## START Provided data

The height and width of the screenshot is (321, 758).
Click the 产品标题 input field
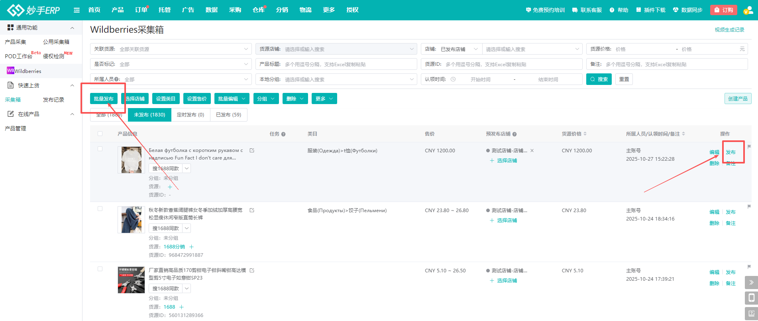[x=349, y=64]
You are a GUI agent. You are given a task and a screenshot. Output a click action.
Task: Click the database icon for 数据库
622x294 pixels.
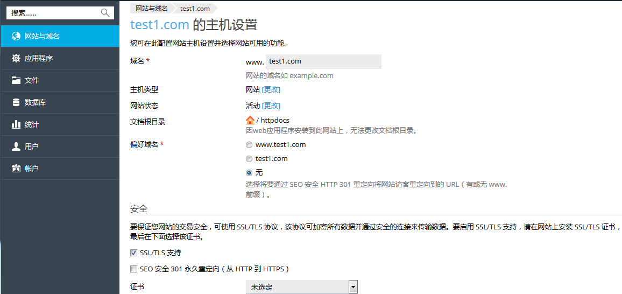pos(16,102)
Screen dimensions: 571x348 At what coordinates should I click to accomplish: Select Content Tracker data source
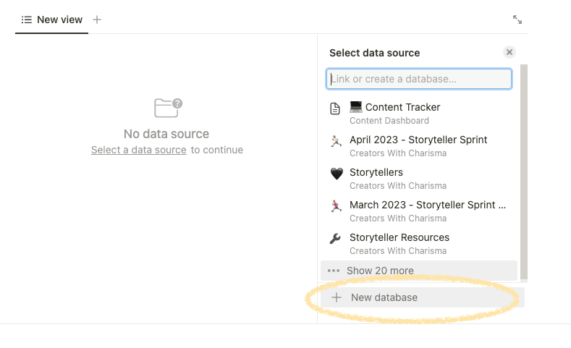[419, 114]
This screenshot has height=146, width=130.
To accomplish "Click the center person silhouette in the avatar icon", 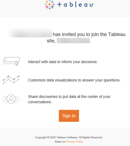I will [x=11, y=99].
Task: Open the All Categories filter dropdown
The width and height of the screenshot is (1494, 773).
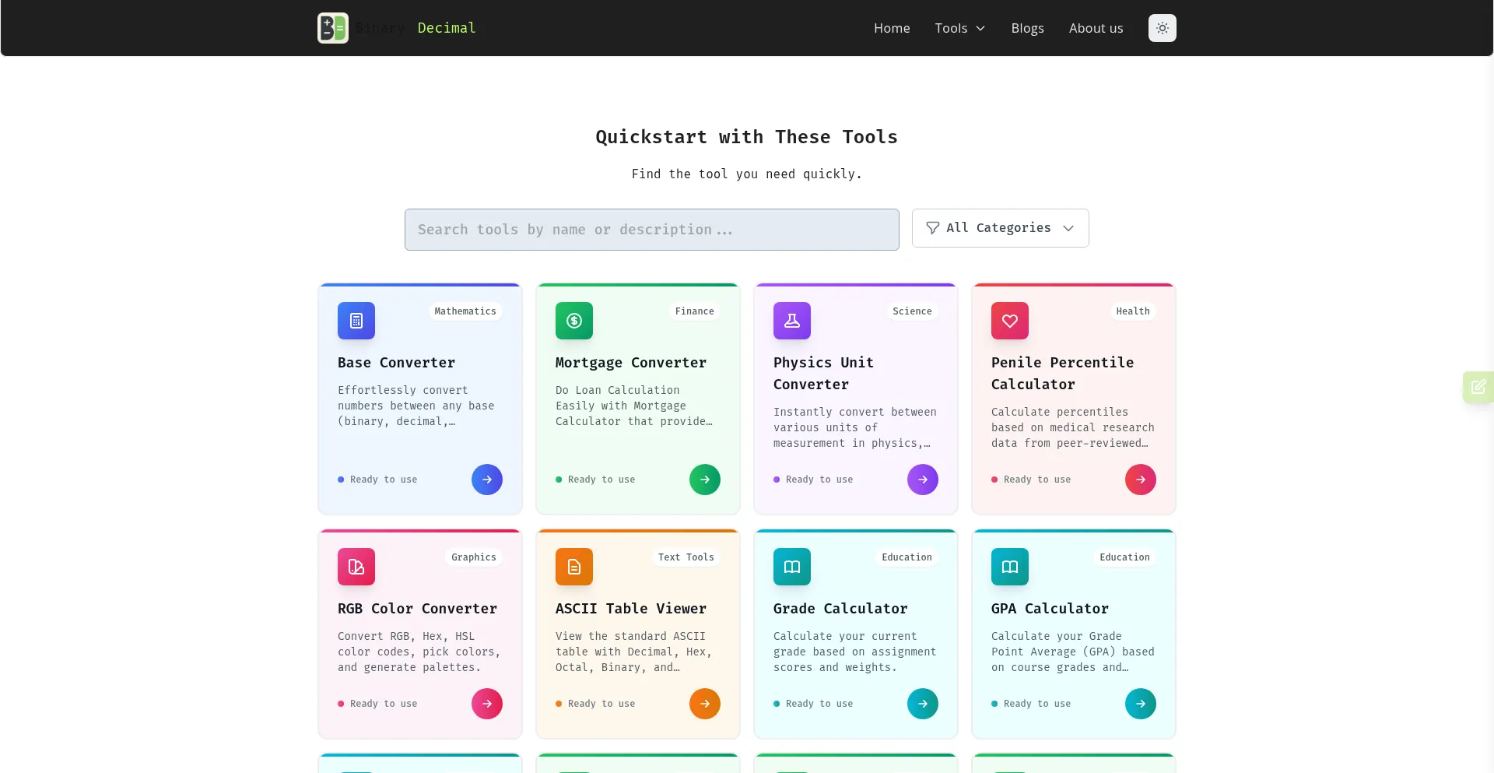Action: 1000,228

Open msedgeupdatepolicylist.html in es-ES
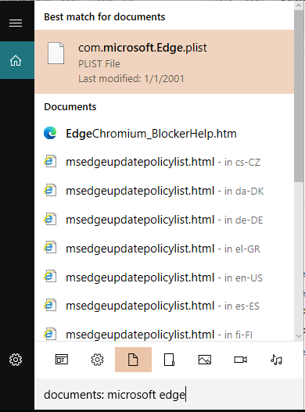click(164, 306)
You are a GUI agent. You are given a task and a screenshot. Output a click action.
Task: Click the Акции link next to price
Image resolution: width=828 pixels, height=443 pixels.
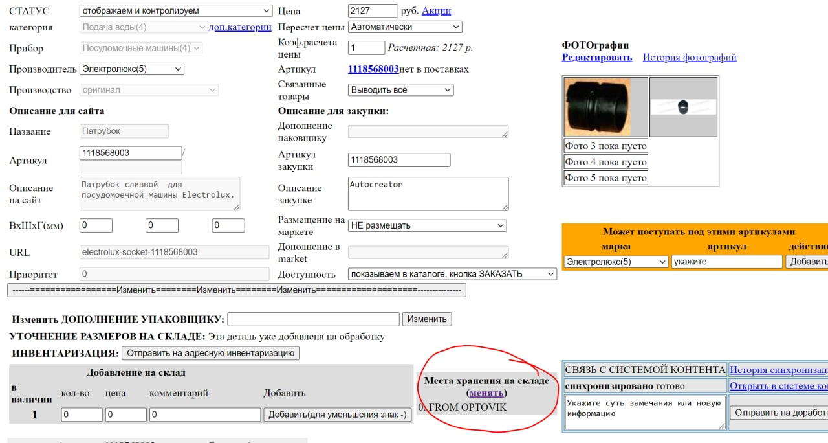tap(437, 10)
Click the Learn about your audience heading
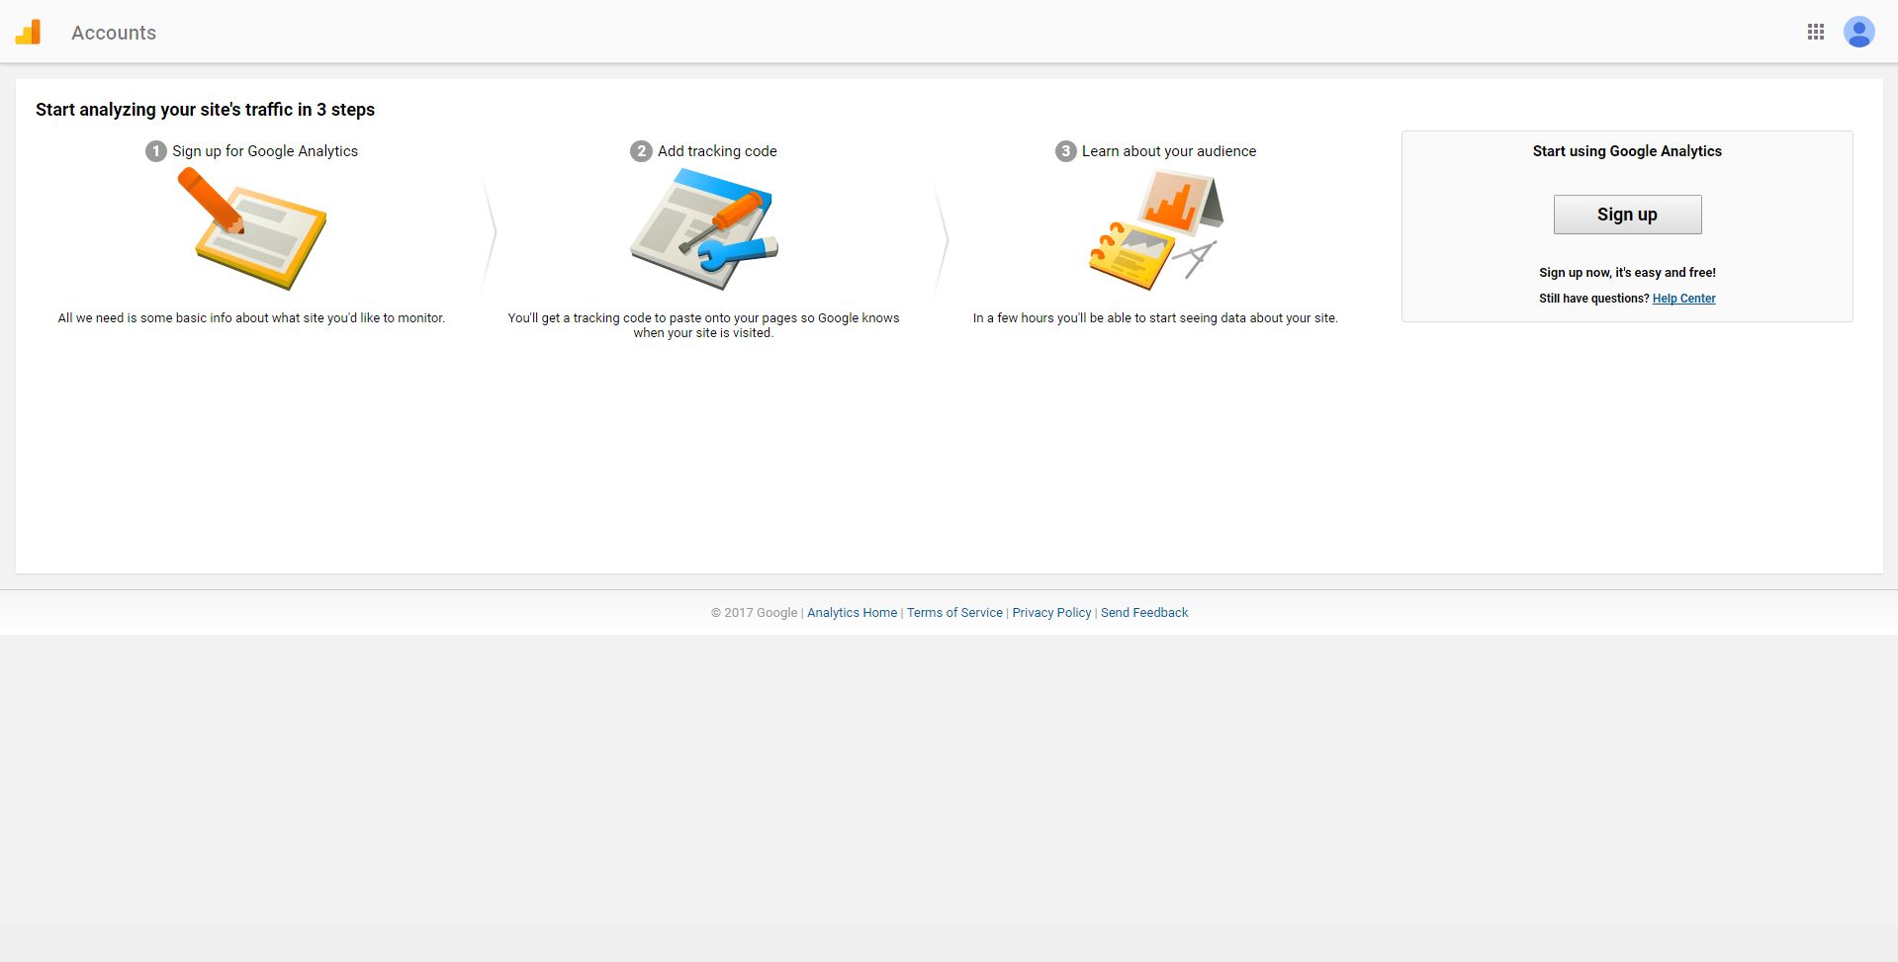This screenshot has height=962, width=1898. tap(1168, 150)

## END Provided data

### What the exercise asks
Starting at the first row and ending at the row that contains "pos(16,102)", both included, write those rows out again, requests and all, and shift each coordinate in the answers up by 23. Leave the pictures out of your answer.

### Completed task
The height and width of the screenshot is (321, 758).
Click the 产品标题 input field
[x=372, y=87]
You are a GUI agent. You are given a task and a screenshot. Output a click action.
Task: Click the database icon for 数据库
622x294 pixels.
pos(39,125)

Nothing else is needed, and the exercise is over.